_Supplied entries_
::::::::

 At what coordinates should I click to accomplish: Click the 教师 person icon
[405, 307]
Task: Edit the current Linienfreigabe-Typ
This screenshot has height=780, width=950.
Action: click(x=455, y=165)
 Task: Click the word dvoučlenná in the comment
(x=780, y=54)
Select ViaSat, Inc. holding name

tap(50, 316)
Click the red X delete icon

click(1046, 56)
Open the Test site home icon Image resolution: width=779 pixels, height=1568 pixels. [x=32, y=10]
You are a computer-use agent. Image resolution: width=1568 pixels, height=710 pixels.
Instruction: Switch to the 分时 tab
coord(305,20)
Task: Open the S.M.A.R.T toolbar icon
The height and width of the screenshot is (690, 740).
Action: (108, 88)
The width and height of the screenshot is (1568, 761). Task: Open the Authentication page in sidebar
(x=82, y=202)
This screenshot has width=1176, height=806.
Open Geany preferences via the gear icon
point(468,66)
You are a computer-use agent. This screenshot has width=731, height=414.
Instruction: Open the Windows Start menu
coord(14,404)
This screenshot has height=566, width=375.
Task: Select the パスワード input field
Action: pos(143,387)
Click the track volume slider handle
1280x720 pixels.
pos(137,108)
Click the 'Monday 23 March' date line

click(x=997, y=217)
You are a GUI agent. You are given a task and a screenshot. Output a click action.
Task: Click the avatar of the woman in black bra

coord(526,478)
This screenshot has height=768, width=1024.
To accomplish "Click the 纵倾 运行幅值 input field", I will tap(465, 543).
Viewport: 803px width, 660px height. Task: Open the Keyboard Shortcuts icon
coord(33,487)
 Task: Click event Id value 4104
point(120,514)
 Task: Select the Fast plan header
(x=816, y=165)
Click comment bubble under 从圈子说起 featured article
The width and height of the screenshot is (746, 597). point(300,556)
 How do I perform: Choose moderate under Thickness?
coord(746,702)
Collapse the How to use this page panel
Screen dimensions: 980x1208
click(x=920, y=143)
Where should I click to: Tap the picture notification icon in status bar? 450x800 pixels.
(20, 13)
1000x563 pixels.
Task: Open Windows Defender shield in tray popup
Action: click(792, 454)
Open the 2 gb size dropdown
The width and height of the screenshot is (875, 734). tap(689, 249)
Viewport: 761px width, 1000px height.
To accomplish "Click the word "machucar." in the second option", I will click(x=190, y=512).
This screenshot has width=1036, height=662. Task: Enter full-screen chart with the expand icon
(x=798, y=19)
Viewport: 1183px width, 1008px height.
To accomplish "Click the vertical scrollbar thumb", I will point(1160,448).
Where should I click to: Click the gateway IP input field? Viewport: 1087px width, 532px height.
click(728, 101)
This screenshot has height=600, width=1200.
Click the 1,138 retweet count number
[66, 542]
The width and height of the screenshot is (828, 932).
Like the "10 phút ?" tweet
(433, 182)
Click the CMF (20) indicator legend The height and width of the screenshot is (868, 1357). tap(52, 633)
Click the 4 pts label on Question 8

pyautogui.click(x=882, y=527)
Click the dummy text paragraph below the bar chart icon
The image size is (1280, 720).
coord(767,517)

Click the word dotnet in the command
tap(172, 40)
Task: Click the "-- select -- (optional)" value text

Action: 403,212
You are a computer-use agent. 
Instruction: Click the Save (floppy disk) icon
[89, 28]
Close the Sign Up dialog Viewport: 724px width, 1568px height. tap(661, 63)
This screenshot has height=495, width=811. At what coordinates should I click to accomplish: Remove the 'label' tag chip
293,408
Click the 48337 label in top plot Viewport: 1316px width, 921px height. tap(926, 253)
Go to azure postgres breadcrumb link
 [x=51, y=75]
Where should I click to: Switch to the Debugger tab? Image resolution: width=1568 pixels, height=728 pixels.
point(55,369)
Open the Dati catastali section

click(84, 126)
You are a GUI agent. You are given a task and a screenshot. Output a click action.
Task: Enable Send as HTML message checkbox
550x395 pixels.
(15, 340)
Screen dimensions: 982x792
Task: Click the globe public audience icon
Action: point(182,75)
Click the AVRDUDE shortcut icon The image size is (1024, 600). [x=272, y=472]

::::::::

Within the listing above, locate the line containing "This screenshot has height=495, width=811." and the line containing "Click the 48337". Reproduce those two lines and all lines between them exactly, with nothing added.

This screenshot has height=495, width=811. At what coordinates should I click to accomplish: Remove the 'label' tag chip
293,408
Click the 48337 label in top plot Viewport: 1316px width, 921px height. tap(926, 253)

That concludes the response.